False aneurysm (FA) occurring after replacement of the ascending aorta by a vascular prosthesis, which is defined as total or partial dehiscence of the prosthesis from the aortic wall, is a rare complication of this type of surgery. As with other aneurysms, it is notable for a marked increase in diameter and the occurrence of life-threatening complications such as rupture and fistula formation . Despite advances in endovascular techniques, treatment in the majority of cases remains surgical. The procedure is complex, has a high mortality [2, 3], and represents a surgical challenge. Aorto-cutaneous fistula and FA of the ascending aorta is even more exceptional and challenging. The purpose of this case report is to describe our surgical strategy for aorto-cutaneous fistula associated with FA of the ascending aorta 5 years after its prosthetic replacement for Stanford Type A acute aortic dissection.
An 82-year-old woman underwent ascending aortic replacement in 2010 for a Stanford Type A acute aortic dissection. She remained well for Five years before exhibiting fresh, oozing blood from the upper part of the sternum (Figure 1). Computed chest tomography revealed anterior and posterior extensions of a FA of the ascending aorta with a communication with the skin through the sternum (Figures 2, 3, and 4).
Due to the risk of aortic rupture during sternotomy and the aortic dissection history, our surgical approach consisted of cannulating the right axillary and left carotid arteries through right axillary and left sternocleidomastoid cervical incisions by cardiopulmonary bypass (CPB) and cerebral protection for instituting hypothermic partial circulatory arrest before reentry into the chest. Cerebral protection was monitored with near-infrared spectroscopy. CPB and cooling were instituted before skin incision and stopped when the FA rupture occurred during the sternotomy. Cerebral protection was achieved by cooling the patient to 24°C, occluding the proximal left carotid and brachiocephalic arteries, and reducing bypass flow transiently to 800 mL/min. Mediastinal dissection and distal anastomosis between the hemi-arch and Dacron graft (Gelweave Vascutek Terumo, 32 mm) for hemi-arch replacement were performed under partial hypothermic circulatory arrest. The total duration of partial hypothermic circulatory arrest was 41 min. The distal Dacron graft was then cross-clamped, and normothermic full flow cardiopulmonary bypass (3900 mL/min) was restarted through the right axillary artery. Redo aortic root replacement (modified Bentall procedure) was performed using a biologic aortic valve (Trifecta, St. Jude Medical, 25 mm) and Dacron graft (Gelweave Vascutek Terumo, 28 mm). Finally, graft-to-graft anastomosis was performed. Distal and proximal graft anastomoses were performed using 4.0 monofilament running sutures at the aortic wall juncture and interrupted sutures at the annular level. Teflon reinforcement was used. Cross clamp duration was 80 min, and the total duration of CPB was 200 min. No intraoperative finding alluding to the etiology of the FA was identified. A diagnosis of prosthetic infection was excluded microbiologically. After debridement of the aorto-cutaneous fistula area, the sternum was rewired and the skin closed. The patient had an uncomplicated post-operative course and was transferred for cardiac rehabilitation 10 days after surgery.
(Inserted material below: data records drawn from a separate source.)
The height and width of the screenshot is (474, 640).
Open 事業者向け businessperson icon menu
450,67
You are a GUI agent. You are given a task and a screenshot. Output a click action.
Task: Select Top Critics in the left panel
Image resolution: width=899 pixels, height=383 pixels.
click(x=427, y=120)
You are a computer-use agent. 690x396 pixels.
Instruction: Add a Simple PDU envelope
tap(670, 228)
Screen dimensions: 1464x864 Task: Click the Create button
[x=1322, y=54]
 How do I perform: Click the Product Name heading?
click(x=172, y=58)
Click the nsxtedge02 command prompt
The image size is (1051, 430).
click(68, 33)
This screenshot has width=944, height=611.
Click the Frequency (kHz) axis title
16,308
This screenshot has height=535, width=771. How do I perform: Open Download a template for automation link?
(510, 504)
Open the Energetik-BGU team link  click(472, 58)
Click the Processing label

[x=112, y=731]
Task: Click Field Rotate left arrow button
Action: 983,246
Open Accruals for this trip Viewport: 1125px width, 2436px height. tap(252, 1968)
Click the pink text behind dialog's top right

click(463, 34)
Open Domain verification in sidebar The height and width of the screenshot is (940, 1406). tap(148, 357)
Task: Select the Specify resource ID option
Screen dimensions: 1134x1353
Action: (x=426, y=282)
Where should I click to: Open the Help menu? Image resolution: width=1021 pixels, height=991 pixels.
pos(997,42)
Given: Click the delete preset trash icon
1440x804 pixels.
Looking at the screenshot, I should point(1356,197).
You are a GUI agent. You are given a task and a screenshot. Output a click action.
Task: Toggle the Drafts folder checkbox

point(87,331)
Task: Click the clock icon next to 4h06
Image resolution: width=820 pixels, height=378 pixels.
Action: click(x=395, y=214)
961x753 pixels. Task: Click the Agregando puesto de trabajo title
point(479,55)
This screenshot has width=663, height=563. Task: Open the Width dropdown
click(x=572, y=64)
FA is a rare but serious and complex complication of ascending aorta and/or aortic root prosthetic replacement. Its incidence, risk factors, and natural history are unknown. Bachet et al.  reported three FAs in 143 patients initially undergoing operation for acute dissection of the ascending aorta with prosthetic replacement over a 10-year period. Also, Mohammadi et al. published the Pitie Salpetriere experience regarding 29 operations for FAs of the ascending aorta after prosthetic replacement, demonstrating that a well-planned operative strategy guided by preoperative imaging results in low operative mortality .
Major challenges of surgical therapy for these complex cases are choosing an approach that allows for safe reentry into the chest and efficient cerebral protection. The critical risk is FA rupture, which may lead to catastrophic hemorrhage during sternotomy. This risk is greater if the FA is situated retrosternally with an aorto-cutaneous fistula. Selective cerebral perfusion through the carotid arteries is the method of choice in our institution, and its efficacy for cerebral protection has been demonstrated [6–8]. This technique allows for mediastinal dissection and control of the distal aorta without compromising cerebral perfusion, even in cases of massive hemorrhage. In addition to its benefits in cases of FA rupture and exsanguination, this method allows for good operative exposure by positioning the carotid artery cannulas outside the operative field. This technique allows for unhurried mediastinal dissection and repair. In contrast to deep hypothermia, which requires long perfusion times for cooling and rewarming, a moderate level of hypothermia permits a shorter total bypass time, avoiding the disadvantages of deep hypothermia .
In conclusion, selective cannulation of the right axillary and left carotid arteries allowed an efficient method of cerebral perfusion and protection in this case of FA rupture during sternotomy. A well-planned operative strategy guided by preoperative imaging permitted careful analysis of the lesions, resulting in a good outcome for our patient.